While the 2020 pandemic year saw steadily rising product volumes, in 2021 volumes dropped initially with Q1 2021 product volume falling across the board versus Q4 2020. The Q4-Q1 decline was likely also due to the seasonal characteristics of the production side of the market, with trading volume in the final quarter of any given year typically inflated due to the fall outdoor harvest. That said, 2021 flower and fresh plant volumes increased from quarter to quarter until Q4, while volume of leaves increased in only one quarter in 2021. It is clear cannabis volumes recorded for tax purposes have fallen with a corresponding drop in tax collections, yet cannabis prices reflect a market that is significantly oversupplied.

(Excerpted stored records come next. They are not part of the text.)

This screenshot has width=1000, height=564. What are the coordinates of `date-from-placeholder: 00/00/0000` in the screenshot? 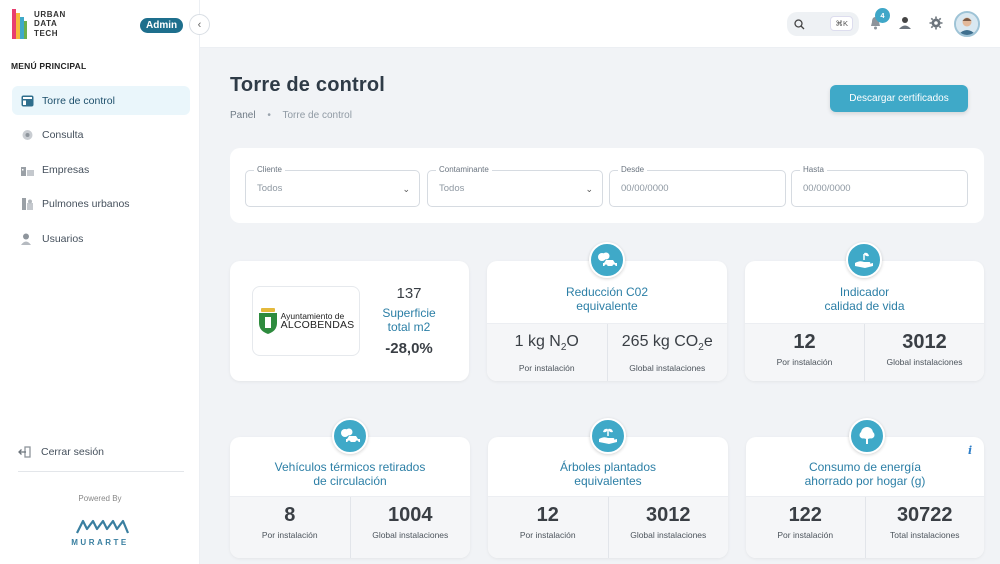 It's located at (645, 188). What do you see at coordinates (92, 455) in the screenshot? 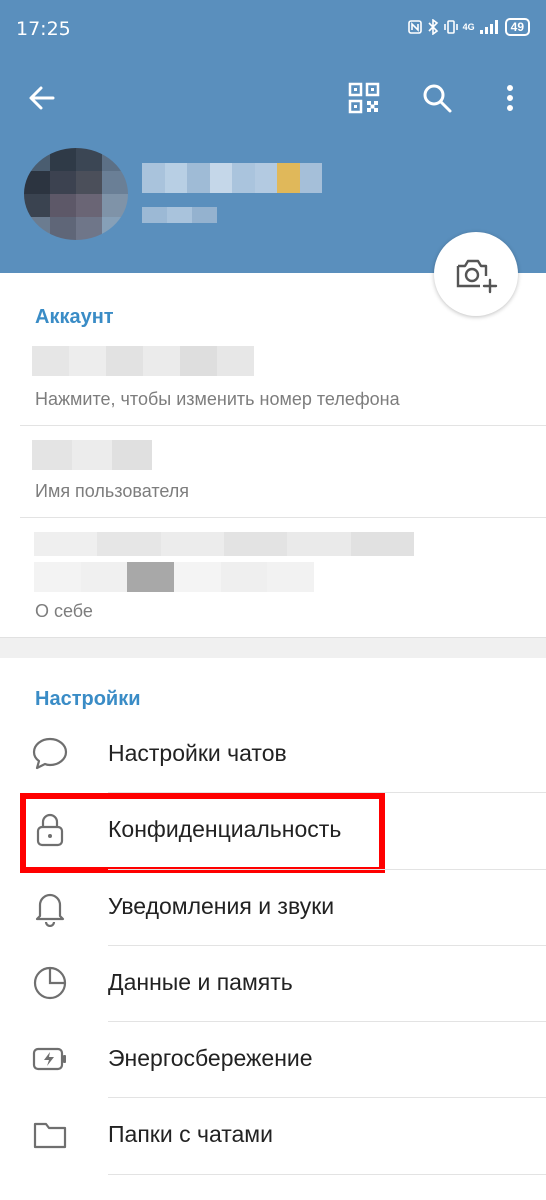
I see `username-value` at bounding box center [92, 455].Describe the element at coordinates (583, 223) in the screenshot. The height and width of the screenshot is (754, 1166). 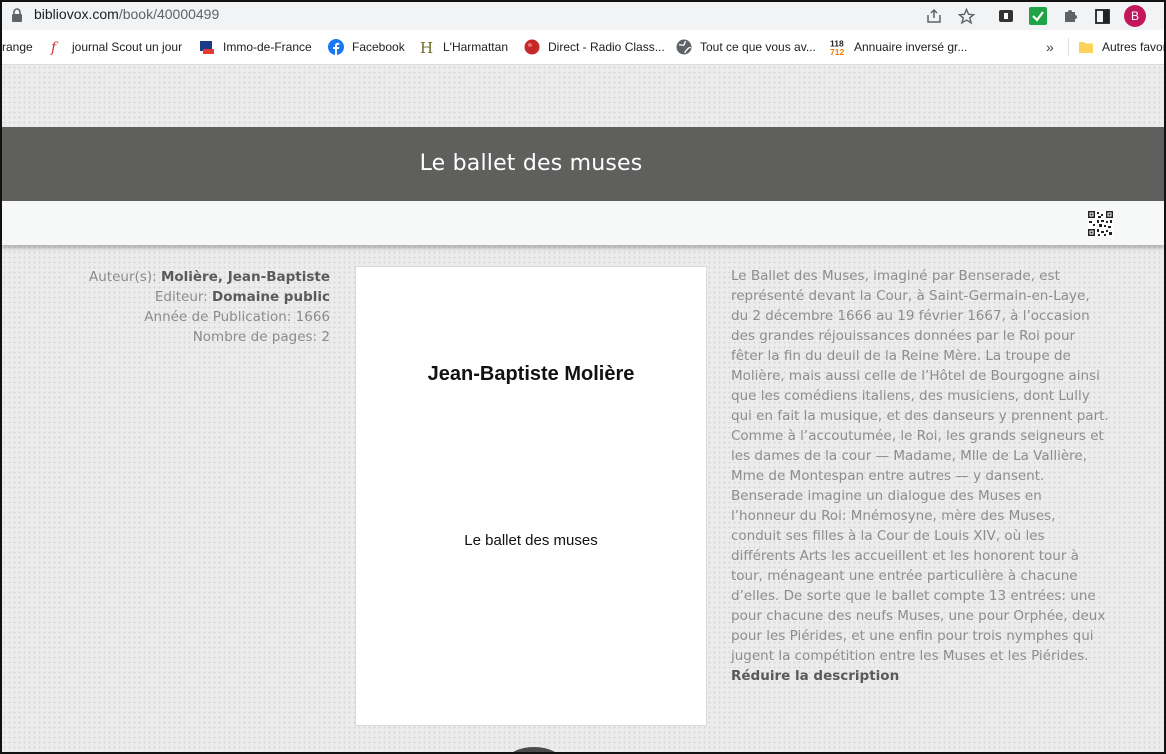
I see `toolbar-strip` at that location.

Total cultivation tax collections fell in both Q3 and Q4 2021, as the table above shows, as oversupply issues continue to plague the market, driving prices lower so that some growers are not harvesting product because taxes and fees make it unprofitable to do so, according to Forbes magazine.

The downturn in Q4 2021 cultivation tax receipts and the volume of product entering the market is especially notable as the final quarter of any given year is the period in which the autumn harvest takes place. As noted, some crops were reportedly not harvested at all, while other growers may also be unable to move their crops or holding back inventory intentionally in the hope of better market conditions as the year progresses.

Again, California’s cultivation tax is only levied upon product that “enters the commercial market,” which occurs when it has been transferred to a distributor and passes the state’s required testing. As alluded to above, due to severe oversupply conditions that became apparent in the summer of 2021, distributors in Q4 2021 may not have been looking to aggressively take in new inventory as they usually would in the wake of the autumn outdoor harvest.